Mrs Gemmell continues by stressing the importance of this partnership as “it means that staff can use the tools with full confidence and without the concern of personal liability for clinical error associated with the use of non-UKCA marked tools.

“As they have been developed to standards and processes that comply with 93/42/EEC Medical Device Directive and 2017 /745 Medical Device Regulation, we are future-proofing the tools against potential changes in medical device regulation in the UK.”
Chief Executive Officer of DHI, Professor George Crooks OBE adds: “This effective collaboration supports and benefits not only those delivering health and care but also those requiring health and care services.

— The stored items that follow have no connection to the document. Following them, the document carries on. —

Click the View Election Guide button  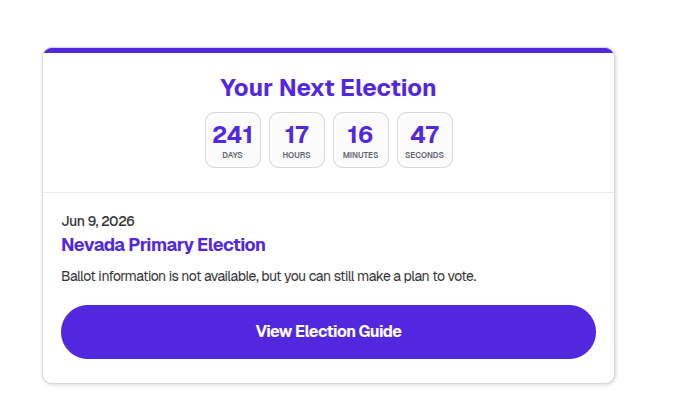(x=328, y=331)
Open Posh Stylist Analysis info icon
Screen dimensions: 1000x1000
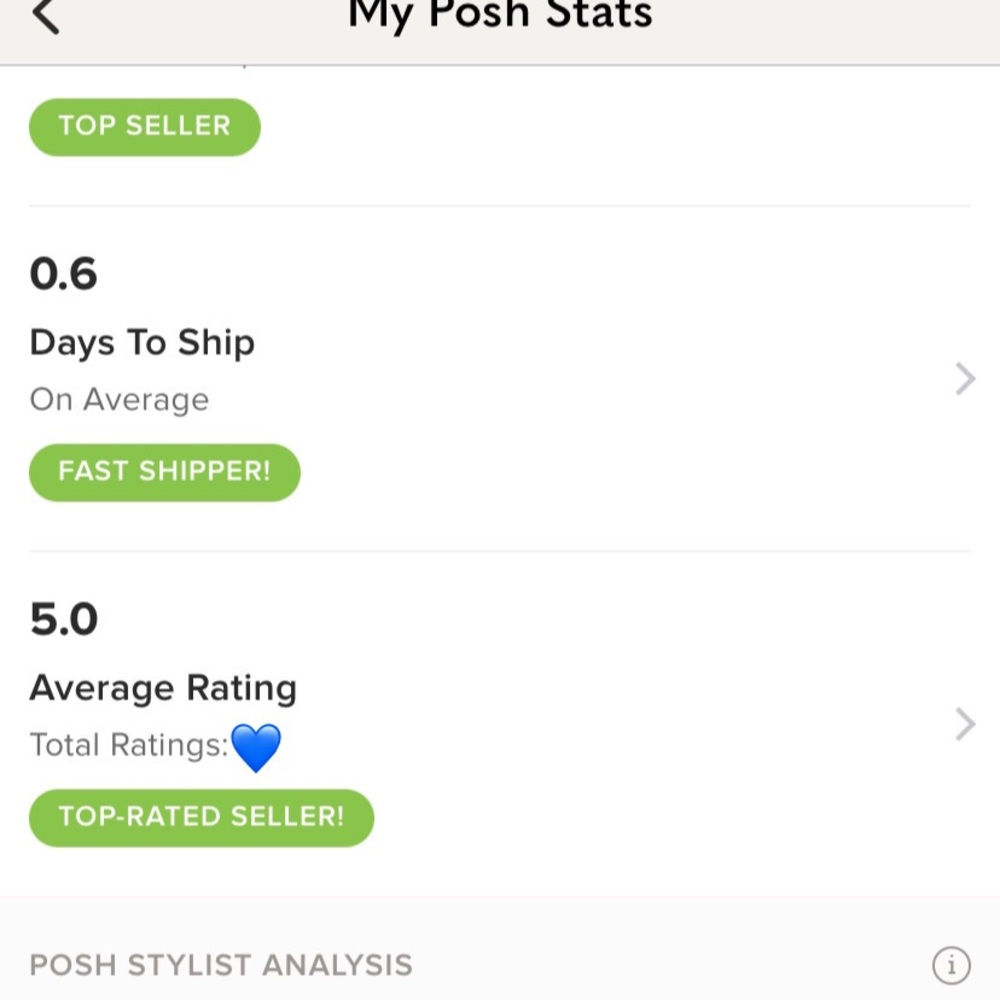951,965
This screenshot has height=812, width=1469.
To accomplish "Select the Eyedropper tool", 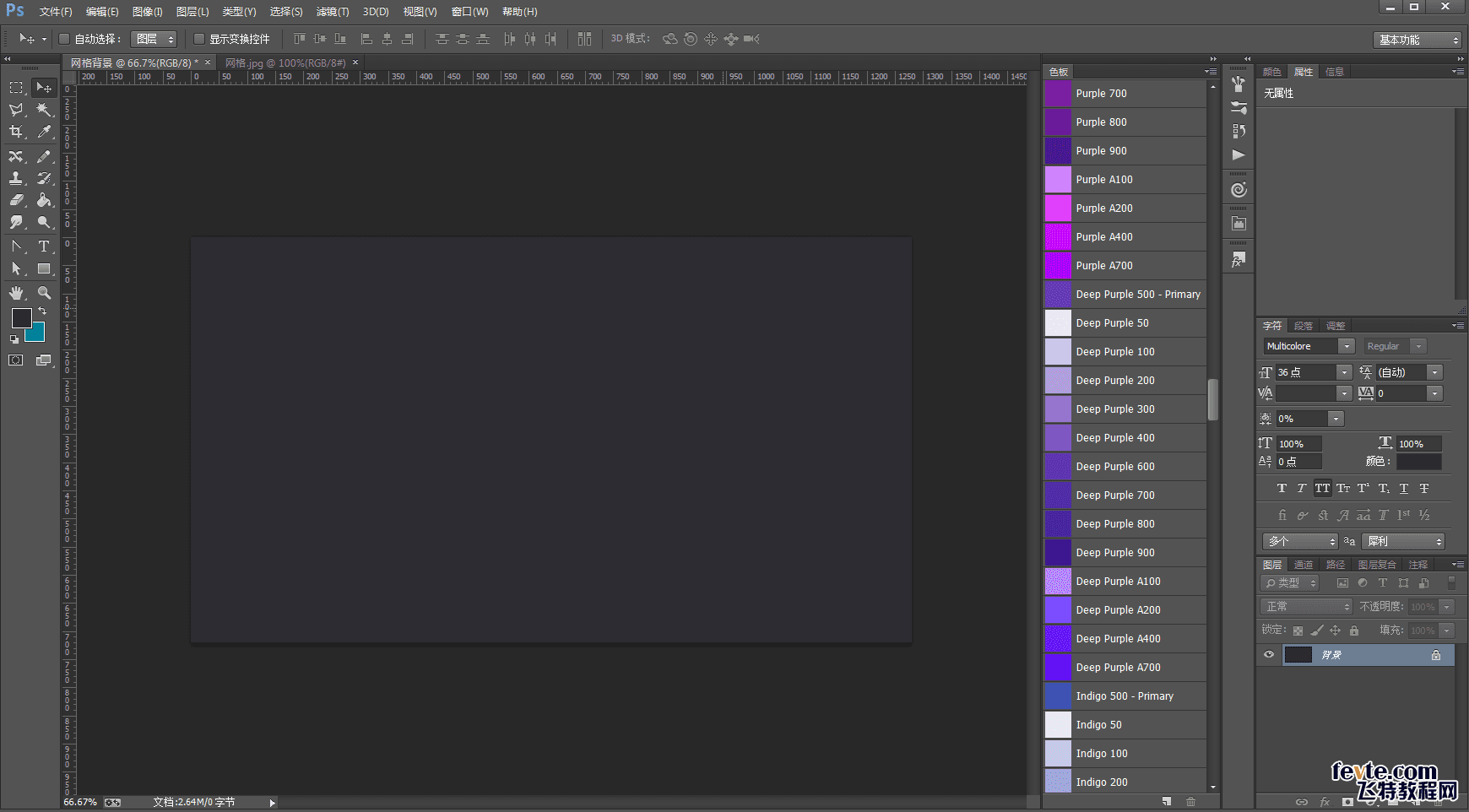I will 44,133.
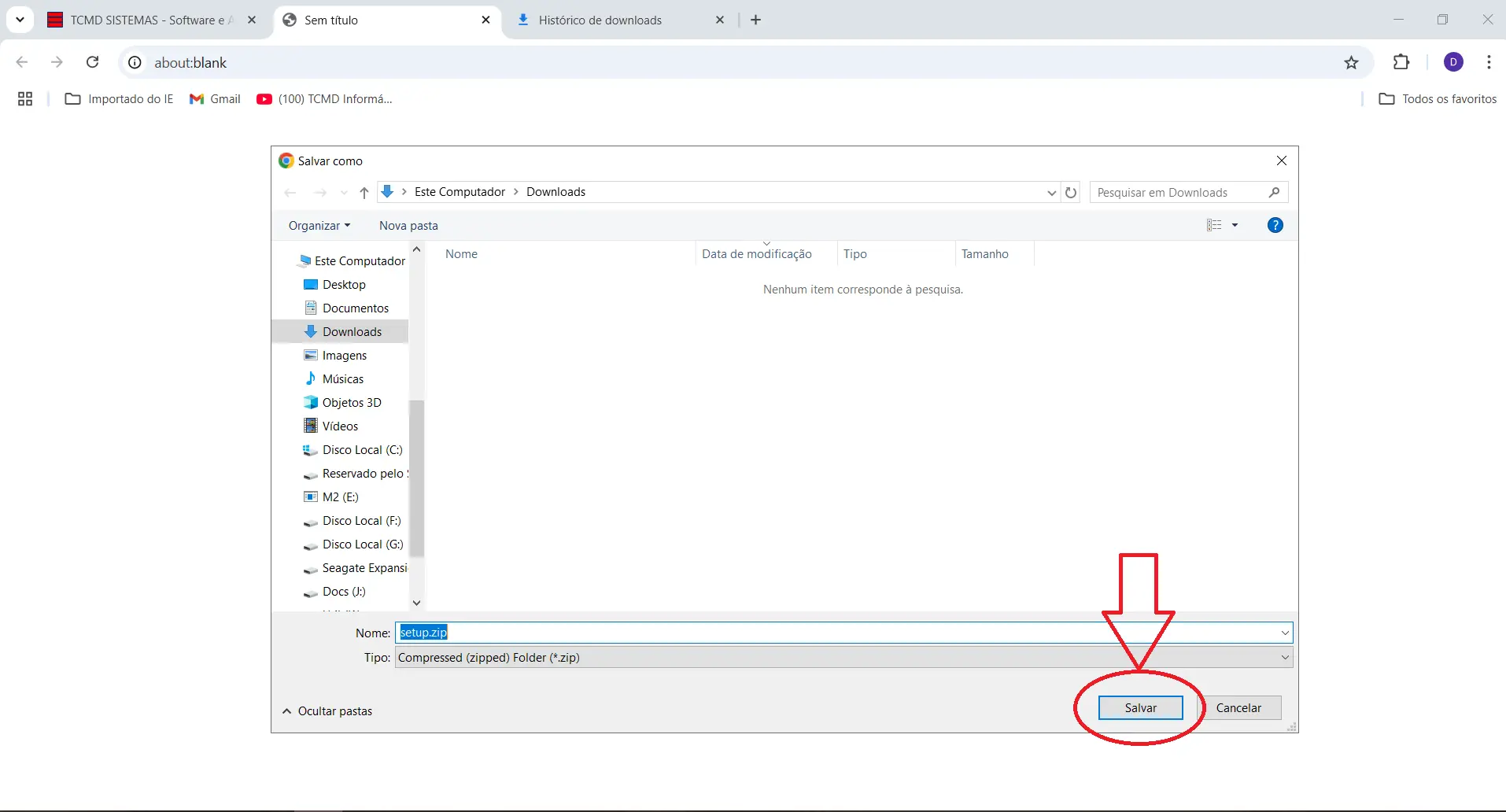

“It demonstrates why Scotland is an ideal place for businesses to come to if they wish to innovate and develop next-generation tools and services. Organisations like DHI and SHIL are part of a national ecosystem that is designed to support the evolution and delivery of health and care services that are fit for the 21st century, encouraging entrepreneurship and innovation while ensuring that quality and safety are at the centre of all we do.”

DHI provides knowledge management and clinical evaluation expertise. It manages co-design and usability testing with health and social care staff.

SHIL provides a wealth of regulatory expertise and experience in applying the Medical Devices Directive and Medical Device Regulations. It holds ISO 13485 certification for quality management and takes the role of manufacturer of these decision support tools as medical devices.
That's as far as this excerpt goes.